Written problem: Write the listing below as a JSON list of strings, one string per line, leaving out any blank lines.

Material supplied:
━━━━━━

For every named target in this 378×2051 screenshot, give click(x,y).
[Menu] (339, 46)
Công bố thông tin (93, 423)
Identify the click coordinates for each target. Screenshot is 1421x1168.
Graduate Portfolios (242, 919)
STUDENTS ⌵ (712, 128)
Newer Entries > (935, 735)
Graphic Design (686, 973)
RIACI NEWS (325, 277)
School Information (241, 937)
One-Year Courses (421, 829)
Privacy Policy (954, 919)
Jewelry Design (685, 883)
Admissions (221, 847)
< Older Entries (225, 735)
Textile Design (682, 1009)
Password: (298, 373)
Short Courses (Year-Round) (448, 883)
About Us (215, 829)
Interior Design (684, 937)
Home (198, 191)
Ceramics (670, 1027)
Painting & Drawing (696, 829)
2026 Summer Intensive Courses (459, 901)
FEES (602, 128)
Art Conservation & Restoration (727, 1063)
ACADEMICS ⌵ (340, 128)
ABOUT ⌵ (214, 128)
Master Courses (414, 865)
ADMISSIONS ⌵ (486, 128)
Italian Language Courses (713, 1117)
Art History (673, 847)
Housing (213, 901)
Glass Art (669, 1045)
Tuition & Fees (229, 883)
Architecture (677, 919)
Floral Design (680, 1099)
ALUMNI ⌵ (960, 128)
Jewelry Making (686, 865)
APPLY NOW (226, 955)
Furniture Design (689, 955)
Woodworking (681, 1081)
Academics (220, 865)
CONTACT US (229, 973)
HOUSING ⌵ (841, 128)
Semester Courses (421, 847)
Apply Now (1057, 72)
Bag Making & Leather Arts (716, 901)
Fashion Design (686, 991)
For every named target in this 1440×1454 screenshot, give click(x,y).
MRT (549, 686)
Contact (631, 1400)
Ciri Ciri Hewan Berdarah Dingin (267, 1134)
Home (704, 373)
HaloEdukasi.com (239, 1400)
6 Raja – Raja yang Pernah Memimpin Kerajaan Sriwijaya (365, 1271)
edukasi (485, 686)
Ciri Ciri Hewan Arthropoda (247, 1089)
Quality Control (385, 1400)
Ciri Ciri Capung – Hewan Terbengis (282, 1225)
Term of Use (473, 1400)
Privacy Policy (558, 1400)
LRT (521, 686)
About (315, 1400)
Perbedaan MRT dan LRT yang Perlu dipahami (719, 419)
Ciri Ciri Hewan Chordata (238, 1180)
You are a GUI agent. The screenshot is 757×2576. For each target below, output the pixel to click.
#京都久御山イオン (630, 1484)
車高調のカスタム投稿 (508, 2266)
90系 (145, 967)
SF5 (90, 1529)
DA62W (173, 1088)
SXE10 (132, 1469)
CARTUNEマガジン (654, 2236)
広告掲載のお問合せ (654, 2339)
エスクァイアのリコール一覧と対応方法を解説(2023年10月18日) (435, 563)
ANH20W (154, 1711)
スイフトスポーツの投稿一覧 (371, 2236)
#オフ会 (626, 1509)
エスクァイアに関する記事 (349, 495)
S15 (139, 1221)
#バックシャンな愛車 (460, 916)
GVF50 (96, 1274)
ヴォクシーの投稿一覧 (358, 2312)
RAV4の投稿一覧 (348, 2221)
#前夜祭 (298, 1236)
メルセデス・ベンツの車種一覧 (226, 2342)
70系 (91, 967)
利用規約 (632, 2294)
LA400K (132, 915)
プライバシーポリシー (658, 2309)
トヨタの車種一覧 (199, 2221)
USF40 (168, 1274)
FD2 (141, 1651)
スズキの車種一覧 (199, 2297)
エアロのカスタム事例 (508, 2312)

━━━━━━

Solved problem:
[
  "For every named target in this 378×2051 screenshot, give click(x,y).",
  "[Menu] (339, 46)",
  "Công bố thông tin (93, 423)",
  "Identify the click coordinates for each target. Screenshot is 1421x1168.",
  "Graduate Portfolios (242, 919)",
  "STUDENTS ⌵ (712, 128)",
  "Newer Entries > (935, 735)",
  "Graphic Design (686, 973)",
  "RIACI NEWS (325, 277)",
  "School Information (241, 937)",
  "One-Year Courses (421, 829)",
  "Privacy Policy (954, 919)",
  "Jewelry Design (685, 883)",
  "Admissions (221, 847)",
  "< Older Entries (225, 735)",
  "Textile Design (682, 1009)",
  "Password: (298, 373)",
  "Short Courses (Year-Round) (448, 883)",
  "About Us (215, 829)",
  "Interior Design (684, 937)",
  "Home (198, 191)",
  "Ceramics (670, 1027)",
  "Painting & Drawing (696, 829)",
  "2026 Summer Intensive Courses (459, 901)",
  "FEES (602, 128)",
  "Art Conservation & Restoration (727, 1063)",
  "ACADEMICS ⌵ (340, 128)",
  "ABOUT ⌵ (214, 128)",
  "Master Courses (414, 865)",
  "ADMISSIONS ⌵ (486, 128)",
  "Italian Language Courses (713, 1117)",
  "Art History (673, 847)",
  "Housing (213, 901)",
  "Glass Art (669, 1045)",
  "Tuition & Fees (229, 883)",
  "Architecture (677, 919)",
  "Floral Design (680, 1099)",
  "ALUMNI ⌵ (960, 128)",
  "Jewelry Making (686, 865)",
  "APPLY NOW (226, 955)",
  "Furniture Design (689, 955)",
  "Woodworking (681, 1081)",
  "Academics (220, 865)",
  "CONTACT US (229, 973)",
  "HOUSING ⌵ (841, 128)",
  "Semester Courses (421, 847)",
  "Apply Now (1057, 72)",
  "Bag Making & Leather Arts (716, 901)",
  "Fashion Design (686, 991)",
  "For every named target in this 1440×1454 screenshot, give click(x,y).",
  "MRT (549, 686)",
  "Contact (631, 1400)",
  "Ciri Ciri Hewan Berdarah Dingin (267, 1134)",
  "Home (704, 373)",
  "HaloEdukasi.com (239, 1400)",
  "6 Raja – Raja yang Pernah Memimpin Kerajaan Sriwijaya (365, 1271)",
  "edukasi (485, 686)",
  "Ciri Ciri Hewan Arthropoda (247, 1089)",
  "Quality Control (385, 1400)",
  "Ciri Ciri Capung – Hewan Terbengis (282, 1225)",
  "Term of Use (473, 1400)",
  "Privacy Policy (558, 1400)",
  "LRT (521, 686)",
  "About (315, 1400)",
  "Perbedaan MRT dan LRT yang Perlu dipahami (719, 419)",
  "Ciri Ciri Hewan Chordata (238, 1180)",
  "You are a GUI agent. The screenshot is 757×2576. For each target below, output the pixel to click.",
  "#京都久御山イオン (630, 1484)",
  "車高調のカスタム投稿 (508, 2266)",
  "90系 (145, 967)",
  "SF5 (90, 1529)",
  "DA62W (173, 1088)",
  "SXE10 (132, 1469)",
  "CARTUNEマガジン (654, 2236)",
  "広告掲載のお問合せ (654, 2339)",
  "エスクァイアのリコール一覧と対応方法を解説(2023年10月18日) (435, 563)",
  "ANH20W (154, 1711)",
  "スイフトスポーツの投稿一覧 (371, 2236)",
  "#オフ会 (626, 1509)",
  "エスクァイアに関する記事 (349, 495)",
  "S15 (139, 1221)",
  "#バックシャンな愛車 (460, 916)",
  "GVF50 (96, 1274)",
  "ヴォクシーの投稿一覧 (358, 2312)",
  "RAV4の投稿一覧 (348, 2221)",
  "#前夜祭 (298, 1236)",
  "メルセデス・ベンツの車種一覧 (226, 2342)",
  "70系 (91, 967)",
  "利用規約 (632, 2294)",
  "LA400K (132, 915)",
  "プライバシーポリシー (658, 2309)",
  "トヨタの車種一覧 (199, 2221)",
  "USF40 (168, 1274)",
  "FD2 (141, 1651)",
  "スズキの車種一覧 (199, 2297)",
  "エアロのカスタム事例 (508, 2312)"
]